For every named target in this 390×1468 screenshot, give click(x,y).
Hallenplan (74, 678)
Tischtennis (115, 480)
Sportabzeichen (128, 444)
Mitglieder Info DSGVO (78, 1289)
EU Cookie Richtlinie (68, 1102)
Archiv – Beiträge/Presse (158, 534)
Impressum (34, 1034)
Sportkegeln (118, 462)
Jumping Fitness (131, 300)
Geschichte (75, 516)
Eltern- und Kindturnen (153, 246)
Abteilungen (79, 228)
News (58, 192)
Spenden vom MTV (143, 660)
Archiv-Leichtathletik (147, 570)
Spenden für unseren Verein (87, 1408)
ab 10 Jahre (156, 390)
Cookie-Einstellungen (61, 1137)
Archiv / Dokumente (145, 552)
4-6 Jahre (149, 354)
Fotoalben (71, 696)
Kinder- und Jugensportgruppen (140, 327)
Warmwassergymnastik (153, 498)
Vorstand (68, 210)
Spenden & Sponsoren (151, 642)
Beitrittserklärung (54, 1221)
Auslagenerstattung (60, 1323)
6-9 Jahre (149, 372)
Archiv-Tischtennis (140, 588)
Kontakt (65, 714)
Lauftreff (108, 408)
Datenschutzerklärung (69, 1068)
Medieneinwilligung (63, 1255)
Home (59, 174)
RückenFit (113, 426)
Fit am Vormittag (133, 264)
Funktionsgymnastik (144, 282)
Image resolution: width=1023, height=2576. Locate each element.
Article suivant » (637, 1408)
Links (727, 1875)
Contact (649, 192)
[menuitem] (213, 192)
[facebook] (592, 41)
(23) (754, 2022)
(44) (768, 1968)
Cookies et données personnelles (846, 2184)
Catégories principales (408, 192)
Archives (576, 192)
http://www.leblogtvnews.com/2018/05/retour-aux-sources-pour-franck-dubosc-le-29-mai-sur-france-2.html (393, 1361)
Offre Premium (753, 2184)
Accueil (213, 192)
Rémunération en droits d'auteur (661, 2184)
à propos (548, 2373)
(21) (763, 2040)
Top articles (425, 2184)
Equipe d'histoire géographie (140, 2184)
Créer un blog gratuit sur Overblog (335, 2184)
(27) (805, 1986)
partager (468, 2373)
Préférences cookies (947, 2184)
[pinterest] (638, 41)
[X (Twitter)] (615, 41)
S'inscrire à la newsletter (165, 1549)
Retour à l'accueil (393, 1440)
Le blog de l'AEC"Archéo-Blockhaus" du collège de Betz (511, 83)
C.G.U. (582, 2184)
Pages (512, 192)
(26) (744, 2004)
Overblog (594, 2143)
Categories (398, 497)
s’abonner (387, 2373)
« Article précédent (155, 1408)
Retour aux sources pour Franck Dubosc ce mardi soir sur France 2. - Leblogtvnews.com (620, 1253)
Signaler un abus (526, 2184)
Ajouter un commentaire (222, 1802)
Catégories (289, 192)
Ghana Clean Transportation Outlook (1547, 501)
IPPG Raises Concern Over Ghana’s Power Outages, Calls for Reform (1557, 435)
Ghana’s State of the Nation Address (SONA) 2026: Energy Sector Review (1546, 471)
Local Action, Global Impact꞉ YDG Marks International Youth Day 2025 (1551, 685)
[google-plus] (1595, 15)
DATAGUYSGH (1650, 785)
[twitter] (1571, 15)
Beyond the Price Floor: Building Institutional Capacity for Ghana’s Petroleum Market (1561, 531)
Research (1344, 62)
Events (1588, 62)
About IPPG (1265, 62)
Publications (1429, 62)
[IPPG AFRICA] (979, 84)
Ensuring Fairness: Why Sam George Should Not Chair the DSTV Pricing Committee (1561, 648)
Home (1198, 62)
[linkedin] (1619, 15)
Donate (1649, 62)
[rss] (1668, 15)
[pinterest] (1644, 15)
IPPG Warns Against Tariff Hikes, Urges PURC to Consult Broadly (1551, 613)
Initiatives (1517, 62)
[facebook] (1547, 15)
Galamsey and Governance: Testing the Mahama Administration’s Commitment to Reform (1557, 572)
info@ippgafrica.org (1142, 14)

^^^^^^^^^^^^^^^^

## EXERCISE INSTRUCTIONS
The answer should hold only the lines from the start of the records above through the line containing "Archiv – Beiträge/Presse (158, 534)", each set down exactly.

## SOLUTION FOR THIS EXERCISE
For every named target in this 390×1468 screenshot, give click(x,y).
Hallenplan (74, 678)
Tischtennis (115, 480)
Sportabzeichen (128, 444)
Mitglieder Info DSGVO (78, 1289)
EU Cookie Richtlinie (68, 1102)
Archiv – Beiträge/Presse (158, 534)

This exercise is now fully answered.